Stored data:
□ □ □ □ □

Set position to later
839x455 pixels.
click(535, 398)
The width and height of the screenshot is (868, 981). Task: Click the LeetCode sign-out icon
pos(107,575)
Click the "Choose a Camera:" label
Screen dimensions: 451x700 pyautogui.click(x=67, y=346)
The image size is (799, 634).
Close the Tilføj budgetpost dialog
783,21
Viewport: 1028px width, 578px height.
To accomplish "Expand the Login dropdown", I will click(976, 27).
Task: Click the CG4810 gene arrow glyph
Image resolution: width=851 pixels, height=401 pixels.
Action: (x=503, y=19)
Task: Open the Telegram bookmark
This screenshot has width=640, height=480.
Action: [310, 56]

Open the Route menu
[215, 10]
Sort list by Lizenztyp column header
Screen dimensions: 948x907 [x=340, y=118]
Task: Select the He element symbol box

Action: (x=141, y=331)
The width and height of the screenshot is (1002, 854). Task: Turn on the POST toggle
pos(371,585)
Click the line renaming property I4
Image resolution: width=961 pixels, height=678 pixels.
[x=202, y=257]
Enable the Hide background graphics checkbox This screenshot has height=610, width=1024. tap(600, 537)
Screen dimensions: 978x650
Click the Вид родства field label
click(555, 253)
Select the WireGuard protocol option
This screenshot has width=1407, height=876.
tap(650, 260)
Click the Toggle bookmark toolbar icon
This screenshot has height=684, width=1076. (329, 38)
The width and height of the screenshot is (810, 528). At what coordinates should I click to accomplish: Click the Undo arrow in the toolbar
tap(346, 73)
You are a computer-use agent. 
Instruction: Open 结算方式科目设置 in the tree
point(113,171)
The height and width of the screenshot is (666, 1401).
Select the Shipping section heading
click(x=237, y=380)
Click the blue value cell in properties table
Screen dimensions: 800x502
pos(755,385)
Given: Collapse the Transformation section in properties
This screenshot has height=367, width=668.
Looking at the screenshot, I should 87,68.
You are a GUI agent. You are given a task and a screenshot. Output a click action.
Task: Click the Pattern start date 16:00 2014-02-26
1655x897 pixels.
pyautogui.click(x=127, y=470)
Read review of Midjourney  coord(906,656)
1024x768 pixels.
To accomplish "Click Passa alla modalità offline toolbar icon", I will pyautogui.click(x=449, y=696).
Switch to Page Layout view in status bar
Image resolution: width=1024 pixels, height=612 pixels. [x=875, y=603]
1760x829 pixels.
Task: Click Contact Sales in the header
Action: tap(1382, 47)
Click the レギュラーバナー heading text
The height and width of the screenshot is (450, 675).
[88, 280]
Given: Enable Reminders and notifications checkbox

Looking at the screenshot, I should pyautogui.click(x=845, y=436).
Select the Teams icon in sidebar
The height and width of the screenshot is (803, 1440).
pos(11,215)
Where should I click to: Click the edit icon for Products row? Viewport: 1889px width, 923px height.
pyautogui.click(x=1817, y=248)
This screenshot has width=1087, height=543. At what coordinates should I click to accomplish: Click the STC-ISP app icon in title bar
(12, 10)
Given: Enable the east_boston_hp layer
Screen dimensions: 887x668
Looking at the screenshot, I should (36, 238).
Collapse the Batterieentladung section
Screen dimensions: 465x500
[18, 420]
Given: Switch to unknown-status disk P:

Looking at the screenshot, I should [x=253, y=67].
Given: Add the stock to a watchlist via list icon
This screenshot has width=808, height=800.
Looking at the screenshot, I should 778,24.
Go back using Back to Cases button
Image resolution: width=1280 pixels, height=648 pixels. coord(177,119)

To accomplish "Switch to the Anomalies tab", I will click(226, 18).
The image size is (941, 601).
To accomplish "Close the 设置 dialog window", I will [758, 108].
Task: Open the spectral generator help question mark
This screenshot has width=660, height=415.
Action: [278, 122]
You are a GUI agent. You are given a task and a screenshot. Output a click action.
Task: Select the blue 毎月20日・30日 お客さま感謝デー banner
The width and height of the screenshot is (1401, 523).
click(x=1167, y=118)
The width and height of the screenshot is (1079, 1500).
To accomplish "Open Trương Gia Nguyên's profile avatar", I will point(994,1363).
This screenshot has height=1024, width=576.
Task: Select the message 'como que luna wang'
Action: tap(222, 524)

□ □ □ □ □

REQUIREMENT
Restate every record word for word.

RESULT BELOW
Set position to later
839x455 pixels.
click(535, 398)
The width and height of the screenshot is (868, 981). Task: Click the LeetCode sign-out icon
pos(107,575)
Click the "Choose a Camera:" label
Screen dimensions: 451x700 pyautogui.click(x=67, y=346)
The image size is (799, 634).
Close the Tilføj budgetpost dialog
783,21
Viewport: 1028px width, 578px height.
To accomplish "Expand the Login dropdown", I will click(976, 27).
Task: Click the CG4810 gene arrow glyph
Image resolution: width=851 pixels, height=401 pixels.
Action: (x=503, y=19)
Task: Open the Telegram bookmark
This screenshot has width=640, height=480.
Action: [310, 56]

Open the Route menu
[215, 10]
Sort list by Lizenztyp column header
Screen dimensions: 948x907 [x=340, y=118]
Task: Select the He element symbol box

Action: (x=141, y=331)
The width and height of the screenshot is (1002, 854). Task: Turn on the POST toggle
pos(371,585)
Click the line renaming property I4
Image resolution: width=961 pixels, height=678 pixels.
[x=202, y=257]
Enable the Hide background graphics checkbox This screenshot has height=610, width=1024. tap(600, 537)
Screen dimensions: 978x650
Click the Вид родства field label
click(555, 253)
Select the WireGuard protocol option
This screenshot has width=1407, height=876.
tap(650, 260)
Click the Toggle bookmark toolbar icon
This screenshot has height=684, width=1076. (329, 38)
The width and height of the screenshot is (810, 528). At what coordinates should I click to accomplish: Click the Undo arrow in the toolbar
tap(346, 73)
You are a computer-use agent. 
Instruction: Open 结算方式科目设置 in the tree
point(113,171)
The height and width of the screenshot is (666, 1401).
Select the Shipping section heading
click(x=237, y=380)
Click the blue value cell in properties table
Screen dimensions: 800x502
pos(755,385)
Given: Collapse the Transformation section in properties
This screenshot has height=367, width=668.
Looking at the screenshot, I should 87,68.
You are a GUI agent. You are given a task and a screenshot. Output a click action.
Task: Click the Pattern start date 16:00 2014-02-26
1655x897 pixels.
pyautogui.click(x=127, y=470)
Read review of Midjourney  coord(906,656)
1024x768 pixels.
To accomplish "Click Passa alla modalità offline toolbar icon", I will pyautogui.click(x=449, y=696).
Switch to Page Layout view in status bar
Image resolution: width=1024 pixels, height=612 pixels. [x=875, y=603]
1760x829 pixels.
Task: Click Contact Sales in the header
Action: tap(1382, 47)
Click the レギュラーバナー heading text
The height and width of the screenshot is (450, 675).
[88, 280]
Given: Enable Reminders and notifications checkbox

Looking at the screenshot, I should pyautogui.click(x=845, y=436).
Select the Teams icon in sidebar
The height and width of the screenshot is (803, 1440).
pos(11,215)
Where should I click to: Click the edit icon for Products row? Viewport: 1889px width, 923px height.
pyautogui.click(x=1817, y=248)
This screenshot has width=1087, height=543. At what coordinates should I click to accomplish: Click the STC-ISP app icon in title bar
(12, 10)
Given: Enable the east_boston_hp layer
Screen dimensions: 887x668
Looking at the screenshot, I should (36, 238).
Collapse the Batterieentladung section
Screen dimensions: 465x500
[18, 420]
Given: Switch to unknown-status disk P:

Looking at the screenshot, I should [x=253, y=67].
Given: Add the stock to a watchlist via list icon
This screenshot has width=808, height=800.
Looking at the screenshot, I should 778,24.
Go back using Back to Cases button
Image resolution: width=1280 pixels, height=648 pixels. coord(177,119)

To accomplish "Switch to the Anomalies tab", I will click(226, 18).
The image size is (941, 601).
To accomplish "Close the 设置 dialog window", I will [758, 108].
Task: Open the spectral generator help question mark
This screenshot has width=660, height=415.
Action: [278, 122]
You are a GUI agent. You are given a task and a screenshot. Output a click action.
Task: Select the blue 毎月20日・30日 お客さま感謝デー banner
The width and height of the screenshot is (1401, 523).
click(x=1167, y=118)
The width and height of the screenshot is (1079, 1500).
To accomplish "Open Trương Gia Nguyên's profile avatar", I will point(994,1363).
This screenshot has height=1024, width=576.
Task: Select the message 'como que luna wang'
Action: tap(222, 524)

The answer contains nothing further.